**DATASET EXCERPTS:**
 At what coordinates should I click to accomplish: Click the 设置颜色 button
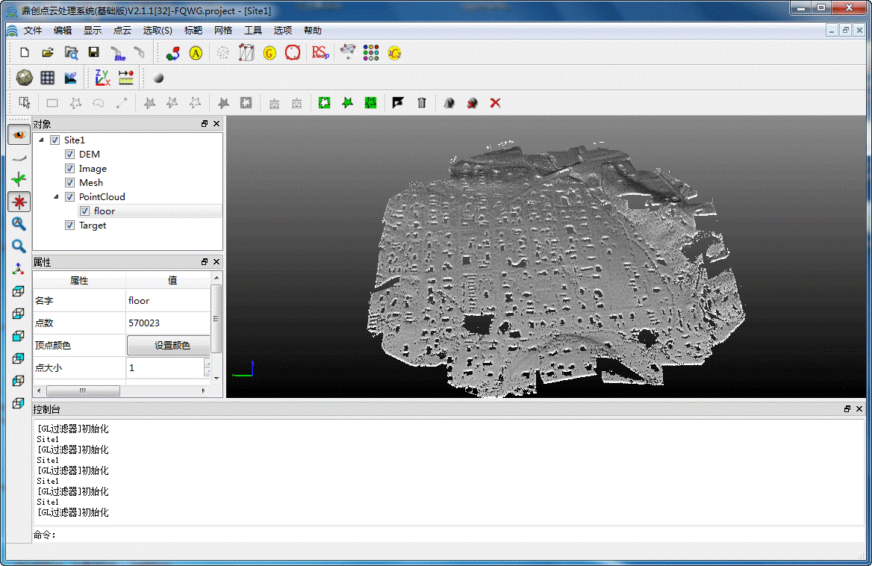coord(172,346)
--
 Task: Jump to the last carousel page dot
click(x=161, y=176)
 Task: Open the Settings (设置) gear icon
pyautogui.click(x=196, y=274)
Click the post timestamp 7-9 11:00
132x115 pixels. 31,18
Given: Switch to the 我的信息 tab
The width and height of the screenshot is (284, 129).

**THE PROBLEM:** Retype the listing lines starting with the line that contains "Given: Switch to the 我的信息 tab" and going on through the line that contains "The width and".

**FINAL ANSWER:**
Given: Switch to the 我的信息 tab
The width and height of the screenshot is (284, 129).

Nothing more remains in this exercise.